BULAN Juni tahun lalu, sidang tahunan IBF (Federasi Bulutangkis
Internasional) di Bangkok berusaha mencari jalan keluar dalam
mengatasi masalah keanggotaan Cina. Presiden IBF waktu itu,
Stuart Wyatt menempuh kebijaksanaan: baik RRC maupun Taiwan
harus melakukan pendaftaran ulang buat keanggotaan
masing-masing. Berdasarkan "Wyatt Rulling" (kebijaksanaan Wyatt)
itu masalah dua Cina secara final bisa ditentukan di sidang
tahunan IBF Juni 1977 di Malmoe Swedia. Sidang di Malmoe itu
memang membicarakan masalah keanggotaan Cina. Tapi terbatas pada
permohonan keanggotaan RRC. Karena Taiwan menganggap bahwa ia
sebagai anggota IBF yang tak pernah mengingkari kewajiban tidak
merasa wajib melakukan pendaftaran ulang.
Sikap Taiwan itulah yang agaknya telah ditunggu-tunggu anggota
IBF pendukung RRC. Dalam pemungutan suara berdasarkan simple
majority (mayoritas sederhana) atau "setengah tambah satu"
cukup menentukan, sidang IBF di Malmoe itu menerima keanggota
RRC. Dengan begitu Taiwan otomatis dikeluarkan.
Peristiwa itu terjadi di Swedia, yang kebetulan dipimpin oleh
Stellan Mohlin, tokoh bulutangkis Swedia yang menggantikan Wyatt
sebagai Presiden IBF. Keputusan itu tidak mandek di Malmoe.
Karena Taiwan tidak dapat menerima. Lewat pengacaranya, IBF yang
berdomisili di Inggeris dituntut.
Dua bulan yang lalu tepatnya tanggal 5 Juli keluarlah putusan
pengadilan Inggeris -- London High Court. Mr. Justice Goff
menentukan lain dari kehendak sidang di Malmoe. Keanggotaan
Taiwan harus dipertahankan. Dan keputusan yang diambil sidang di
Malmoe yang mendepak Taiwan, menerima RRC, dinyatakan tidak sah
berdasarkan anggaran dasar IBF. Karena dalam soal keanggotaan
mayoritas sederhana tidak berlaku. Harusnya keputusan tersebut
didukung oleh paling kurang 2/3 dari suara hadirin yang berhak.

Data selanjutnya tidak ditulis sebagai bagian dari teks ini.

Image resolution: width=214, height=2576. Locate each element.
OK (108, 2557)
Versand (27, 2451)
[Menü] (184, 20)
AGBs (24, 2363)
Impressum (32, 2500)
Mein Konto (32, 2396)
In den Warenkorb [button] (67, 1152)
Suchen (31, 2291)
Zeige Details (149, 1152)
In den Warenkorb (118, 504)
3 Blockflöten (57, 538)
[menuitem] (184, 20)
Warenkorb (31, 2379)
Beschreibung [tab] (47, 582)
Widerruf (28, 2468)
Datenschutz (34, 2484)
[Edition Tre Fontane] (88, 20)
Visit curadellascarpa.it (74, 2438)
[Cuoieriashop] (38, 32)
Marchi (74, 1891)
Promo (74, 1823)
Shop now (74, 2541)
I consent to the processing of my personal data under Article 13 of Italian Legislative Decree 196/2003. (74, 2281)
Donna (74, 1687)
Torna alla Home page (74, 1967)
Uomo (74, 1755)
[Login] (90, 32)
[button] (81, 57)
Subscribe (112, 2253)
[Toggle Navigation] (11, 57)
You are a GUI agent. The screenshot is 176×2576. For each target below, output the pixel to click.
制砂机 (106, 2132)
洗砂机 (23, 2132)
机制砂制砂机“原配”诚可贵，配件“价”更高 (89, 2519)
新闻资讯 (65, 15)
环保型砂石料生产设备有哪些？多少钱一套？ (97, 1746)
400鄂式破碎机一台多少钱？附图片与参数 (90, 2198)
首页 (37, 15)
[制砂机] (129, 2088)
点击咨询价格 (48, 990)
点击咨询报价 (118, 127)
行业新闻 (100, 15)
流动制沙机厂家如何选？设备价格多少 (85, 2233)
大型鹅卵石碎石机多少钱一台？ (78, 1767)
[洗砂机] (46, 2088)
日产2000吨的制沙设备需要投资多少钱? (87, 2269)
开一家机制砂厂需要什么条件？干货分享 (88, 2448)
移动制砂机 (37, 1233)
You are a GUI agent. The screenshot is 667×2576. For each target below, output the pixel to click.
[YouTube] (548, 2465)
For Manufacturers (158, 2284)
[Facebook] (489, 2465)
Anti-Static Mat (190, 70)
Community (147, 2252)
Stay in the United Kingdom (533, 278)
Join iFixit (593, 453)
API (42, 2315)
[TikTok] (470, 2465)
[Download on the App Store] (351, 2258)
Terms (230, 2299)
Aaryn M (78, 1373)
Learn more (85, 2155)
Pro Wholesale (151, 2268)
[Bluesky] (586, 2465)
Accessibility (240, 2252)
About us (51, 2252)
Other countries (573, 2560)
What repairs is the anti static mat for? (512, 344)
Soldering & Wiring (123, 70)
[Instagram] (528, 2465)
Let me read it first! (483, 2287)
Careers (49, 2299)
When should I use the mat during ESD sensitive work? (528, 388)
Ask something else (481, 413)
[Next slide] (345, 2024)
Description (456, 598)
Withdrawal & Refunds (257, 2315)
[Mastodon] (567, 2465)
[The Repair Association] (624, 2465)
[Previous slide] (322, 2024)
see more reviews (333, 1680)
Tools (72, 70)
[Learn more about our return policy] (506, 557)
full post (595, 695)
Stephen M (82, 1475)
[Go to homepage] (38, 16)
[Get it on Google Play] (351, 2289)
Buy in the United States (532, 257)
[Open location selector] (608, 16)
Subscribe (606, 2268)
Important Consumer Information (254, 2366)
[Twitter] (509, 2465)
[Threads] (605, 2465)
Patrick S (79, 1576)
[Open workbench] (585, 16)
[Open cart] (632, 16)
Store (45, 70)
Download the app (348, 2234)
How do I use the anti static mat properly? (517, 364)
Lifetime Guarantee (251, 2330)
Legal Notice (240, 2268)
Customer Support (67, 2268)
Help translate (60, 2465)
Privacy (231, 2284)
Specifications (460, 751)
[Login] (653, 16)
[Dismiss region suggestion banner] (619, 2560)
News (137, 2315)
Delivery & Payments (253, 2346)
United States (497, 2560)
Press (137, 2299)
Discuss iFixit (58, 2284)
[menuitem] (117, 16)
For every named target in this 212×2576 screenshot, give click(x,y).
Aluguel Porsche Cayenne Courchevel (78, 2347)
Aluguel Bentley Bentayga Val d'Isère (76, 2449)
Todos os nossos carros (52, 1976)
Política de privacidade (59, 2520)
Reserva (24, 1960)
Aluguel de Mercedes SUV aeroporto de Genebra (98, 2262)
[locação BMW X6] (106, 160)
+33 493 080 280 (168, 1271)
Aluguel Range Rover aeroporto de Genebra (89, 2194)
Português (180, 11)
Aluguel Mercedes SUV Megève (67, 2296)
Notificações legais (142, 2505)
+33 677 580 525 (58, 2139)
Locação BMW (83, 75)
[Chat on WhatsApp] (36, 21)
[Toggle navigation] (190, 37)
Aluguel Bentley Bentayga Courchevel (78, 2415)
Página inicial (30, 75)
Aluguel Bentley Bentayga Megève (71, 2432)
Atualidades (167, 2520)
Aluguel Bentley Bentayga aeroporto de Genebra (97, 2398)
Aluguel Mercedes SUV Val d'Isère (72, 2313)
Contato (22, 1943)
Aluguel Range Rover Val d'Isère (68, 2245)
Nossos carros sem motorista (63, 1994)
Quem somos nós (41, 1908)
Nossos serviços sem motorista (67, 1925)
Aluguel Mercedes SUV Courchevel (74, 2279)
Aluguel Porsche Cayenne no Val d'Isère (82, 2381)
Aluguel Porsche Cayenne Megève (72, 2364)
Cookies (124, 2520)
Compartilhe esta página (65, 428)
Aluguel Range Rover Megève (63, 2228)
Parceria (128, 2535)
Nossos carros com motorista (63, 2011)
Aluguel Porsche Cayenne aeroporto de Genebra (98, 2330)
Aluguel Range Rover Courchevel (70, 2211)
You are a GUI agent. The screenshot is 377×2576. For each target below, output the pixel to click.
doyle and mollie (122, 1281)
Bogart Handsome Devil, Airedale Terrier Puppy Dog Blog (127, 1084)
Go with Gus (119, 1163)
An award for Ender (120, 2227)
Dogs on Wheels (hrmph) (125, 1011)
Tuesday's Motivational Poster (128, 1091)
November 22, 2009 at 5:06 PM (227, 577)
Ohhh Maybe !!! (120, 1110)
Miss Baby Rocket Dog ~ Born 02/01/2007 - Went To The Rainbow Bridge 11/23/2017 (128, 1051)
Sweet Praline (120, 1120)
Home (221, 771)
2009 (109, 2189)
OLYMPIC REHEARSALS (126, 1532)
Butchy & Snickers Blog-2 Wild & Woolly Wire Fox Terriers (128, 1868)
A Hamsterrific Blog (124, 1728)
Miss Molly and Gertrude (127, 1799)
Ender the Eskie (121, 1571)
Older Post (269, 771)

Mana berani IBF menolak putusan pengadilan itu.
Satu Cina
Batalnya keanggoaan RRC di IBF karena campur tangan pengadilan
memang terdenar janggal. Seolah kata akhir untuk kedaulatan
sebuah organisasi olahraga internasional ditentukan di tempat
markas besar itu berdomisili. Itulah sebabnya Stellan Mohlin
dalam sidang pimpinan IBF di Glasgow, Skotlandia, pada 30 Juli
yang lalu, memutuskan untuk menentang keputusan London High
Court itu.
Nampaknya dalam isyu keanggotaan Cina ini Sekjen IBF H Valken
dari Belanda lebih miring ke pihak Taiwan. Ia lebih cenderung
menyelesaikan masalah keanggotaan Cina lewat perbaikan anggaran
dasar IBF. Itulah sebabnya Stellan Mohlin yang condong ke RRC
mengadakan perjalanan ke berbagai negara Asia untuk mengadakan
penjajagan. Dan menjelang sidang luar biasa anggota IBF di
London akhir September ii, ia berhasil mengadakan lobi dengan
Hongkong, Thailand, Malaysia, Singapura dan Indonesia. Pada
tanggal 14 September ini bertepatan dengan sidang ABC
(Konfederasi Bulutangkis Asia) di Hongkong, Mohlin ingin
merangkul Asia untuk mendukung usahanya memperbarui beberapa
pasal yang dianggap menyulitkan masuknya RRC. Dalam forum sidang
luar biasa itu Mohlin akan menentang putusan pengadilan Inggeris
dan sekaligus merubah anggaran dasar IBF yang tidak
menguntungkan RRC.
Bagaimana Indonesia? Suharso, Ketua Bidang Luar Negeri akan
mewakili Indonesia ke sidang ABC di Hongkong dan sidang luar
biasa IBF di London. "Policy kita adalah satu Cina," kata Sekjen
PBSI, Sumarsono. "Kita ingin satu Cina di IBF tapi lewat
prosedur organisasi." PBSI nampaknya sadar bahwa posisinya cukup
kuat dalam menghadapi tarikan dari kedua pihak yang
bertentangan. Sebagai pemegang supremasi bulutangkis dunia
langkah Indonesia dipandang sangat menentukan.